In her order, Kerrigan found that the CLD’s plea to the jurisdiction is meritorious.
“[T]he Court finds that ordering the Grievance Committee to not use evidence in its proceedings which was anonymously submitted to it and which is part of the record ordered expunged by the trial court would constitute an interference in the process of the State Bar grievance process,” Kerrigan wrote.
Kerrigan wrote that Vij and Jon Hall, a former assistant DA in Galveston County who intervened in the suit, assert that their due process rights have been violated, but “they have not presented to the Court a constitutional challenge to the rules and procedures governing the grievance process.” She writes that they also have not presented their arguments that their due process rights have been violated to the grievance committee.
On Oct. 18, Hall intervened in Vij v. Commission for Lawyer Discipline, alleging in his original petition in intervention that he is similarly situated to Vij because “both are the subject of independent, but interrelated disciplinary actions” initiated by the commission, and that he is entitled to the same injunctive relief.

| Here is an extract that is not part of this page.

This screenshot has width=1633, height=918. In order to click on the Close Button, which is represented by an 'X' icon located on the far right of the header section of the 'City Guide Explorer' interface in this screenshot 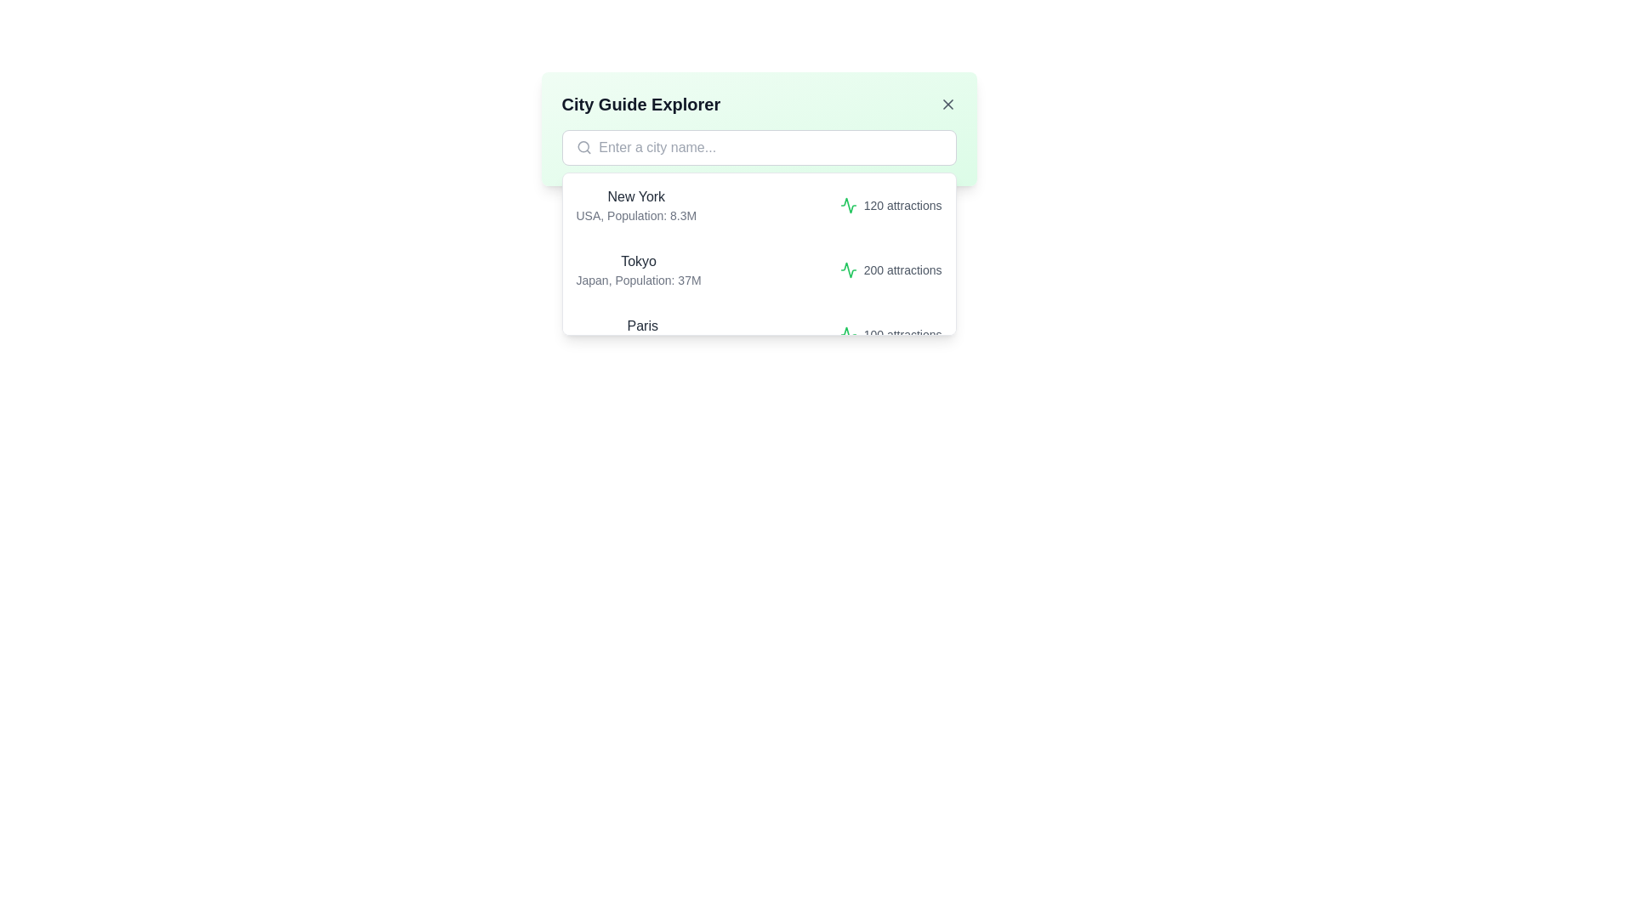, I will do `click(946, 105)`.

Ron Rainey, a partner in Tritico Rainey in Houston and an attorney for Vij, did not immediately return a telephone message.
Hall’s attorney, Jennifer Hasley, a partner in Hasley Scarano of Houston, says she will raise the issues presented in the petition to the evidentiary panel hearing the disciplinary action against Hall.

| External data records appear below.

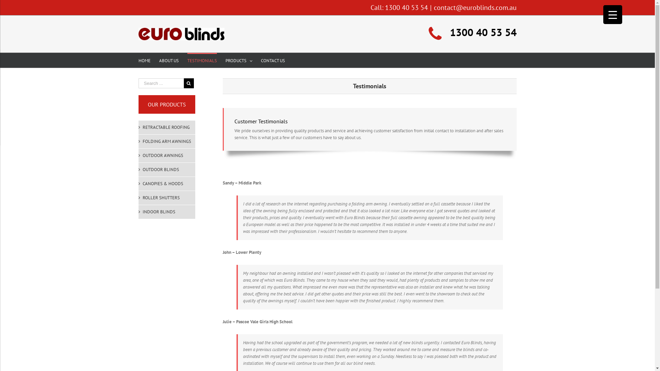 The height and width of the screenshot is (371, 660). Describe the element at coordinates (168, 60) in the screenshot. I see `'ABOUT US'` at that location.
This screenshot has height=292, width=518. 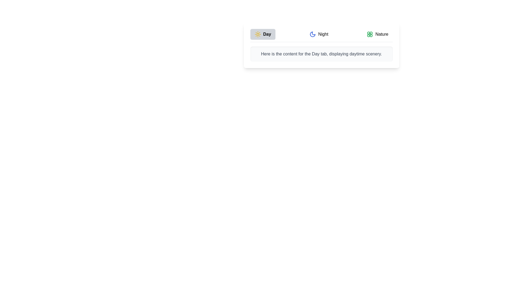 What do you see at coordinates (377, 34) in the screenshot?
I see `the Nature tab by clicking on its respective button` at bounding box center [377, 34].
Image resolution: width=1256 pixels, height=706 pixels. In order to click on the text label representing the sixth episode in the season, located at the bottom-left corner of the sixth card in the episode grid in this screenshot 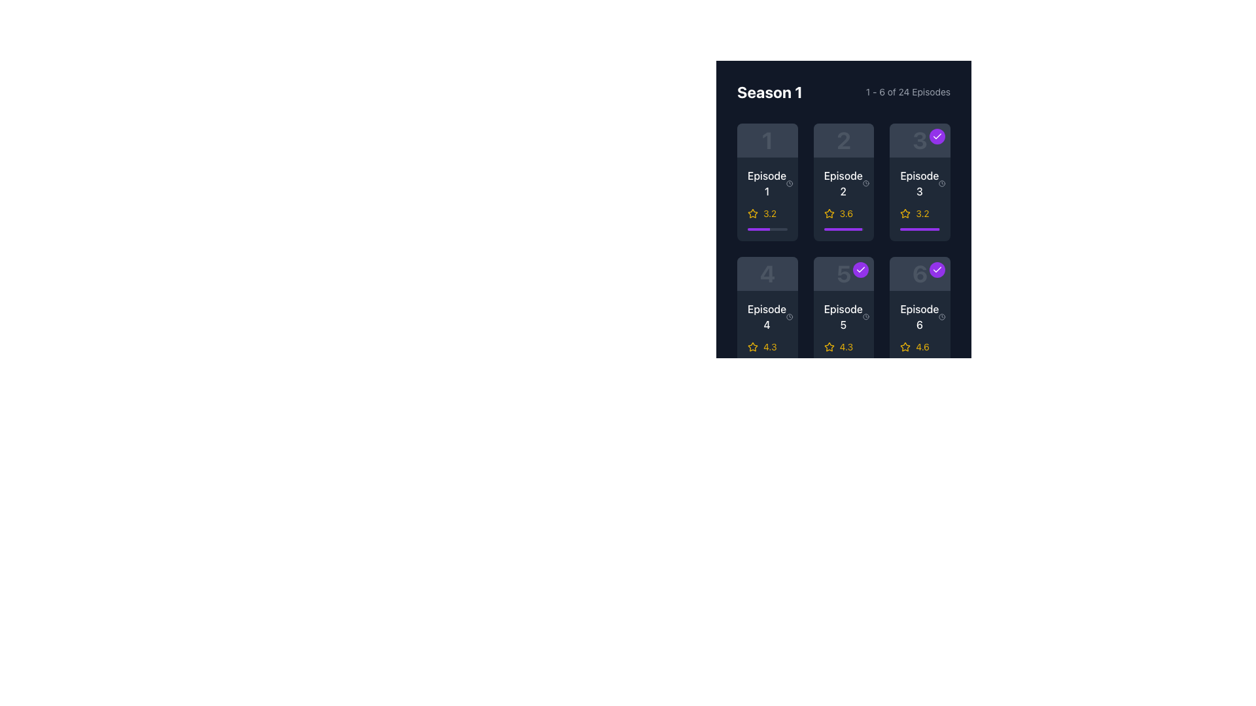, I will do `click(918, 317)`.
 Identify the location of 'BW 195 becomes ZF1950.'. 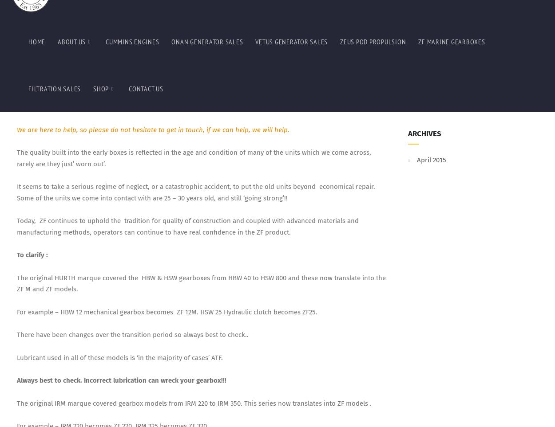
(53, 271).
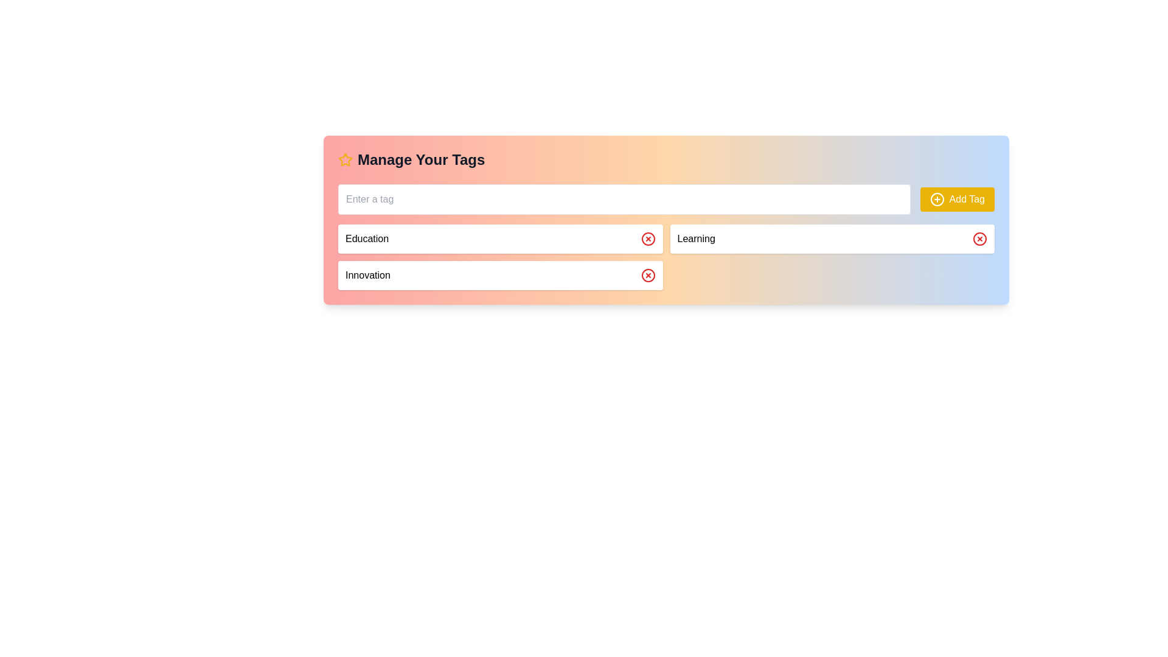  What do you see at coordinates (344, 159) in the screenshot?
I see `the star-shaped icon with a yellow fill located in the top-left corner of the 'Manage Your Tags' form card, positioned to the left of the header text` at bounding box center [344, 159].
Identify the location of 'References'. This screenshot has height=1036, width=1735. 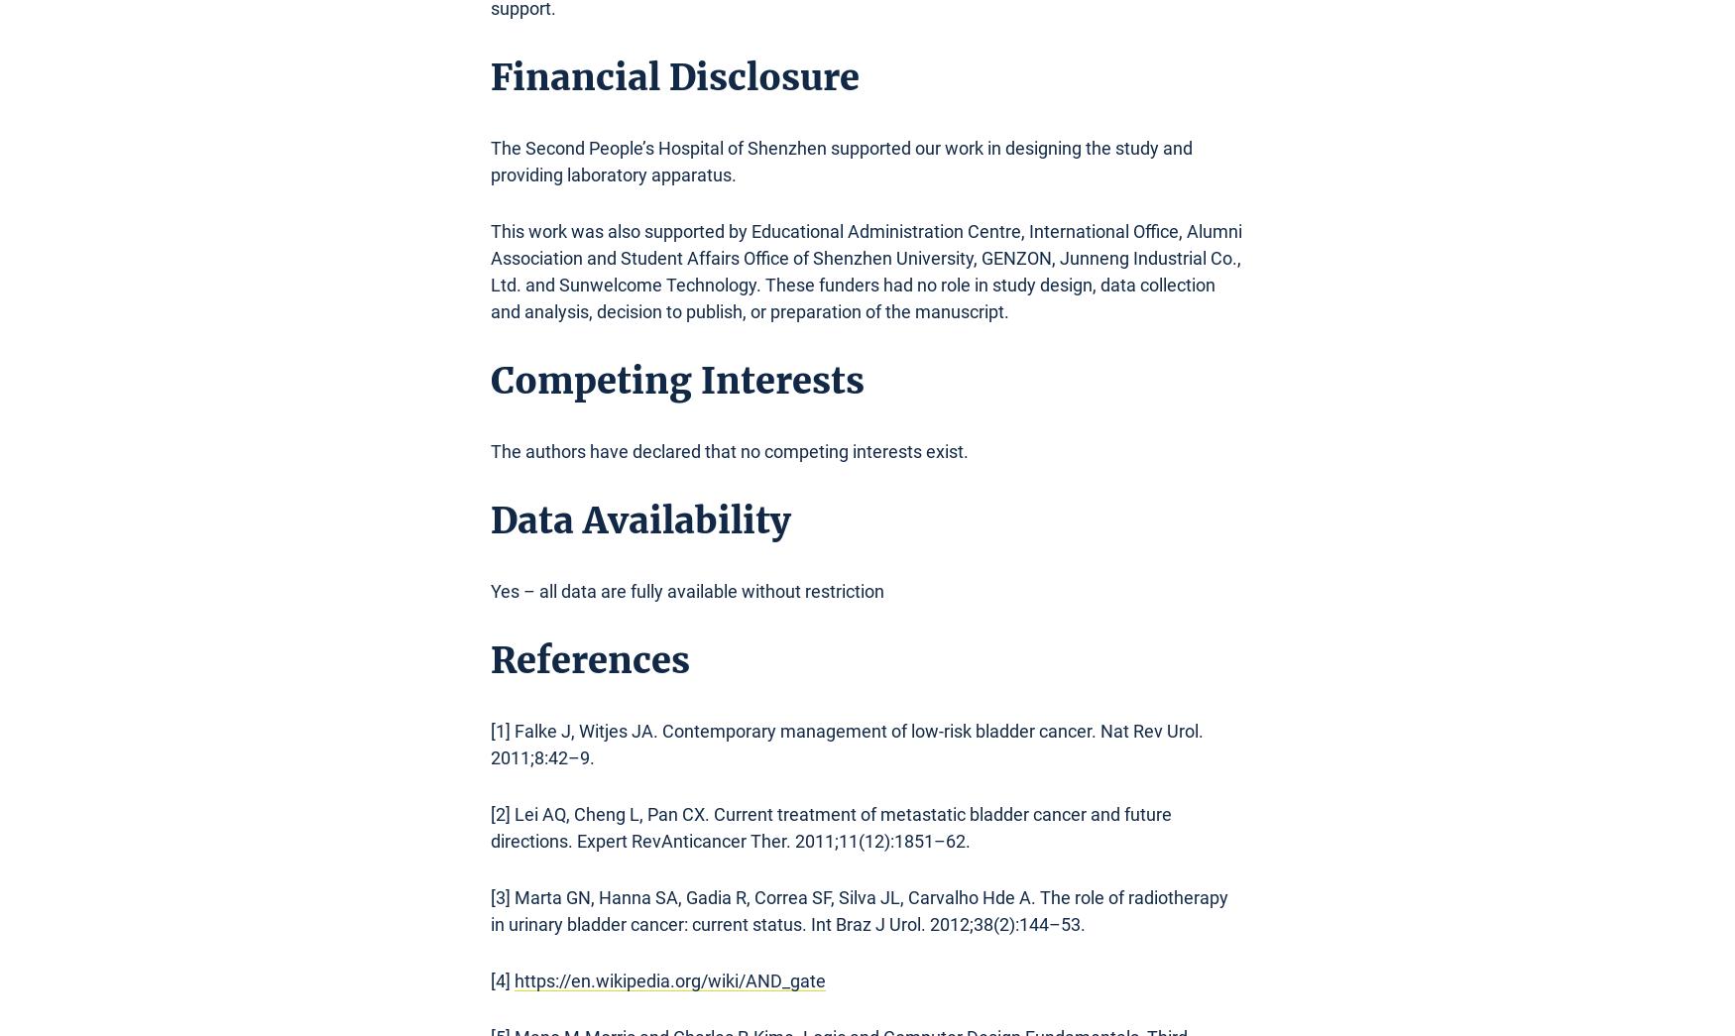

“We hope that we will get a fair hearing and an opportunity to present the same issues and get this issue resolved, but we anticipate the State Bar will fight us every step of the way,” Hasley says.
When asked for a response to Kerrigan’s order, Kim Bueno, public affairs administrator for Chief Disciplinary Counsel for the Commission for Lawyer Discipline Linda Acevedo, provided this written statement:
“The dismissal of Mr. Vij’s lawsuit against the Commission allows the disciplinary proceeding against him to continue in the proper forum. Although Mr. Vij made the matter public by the filing of his suit, we decline any further comment on the proceeding at this time.”
Bueno also declines comment regarding Hall.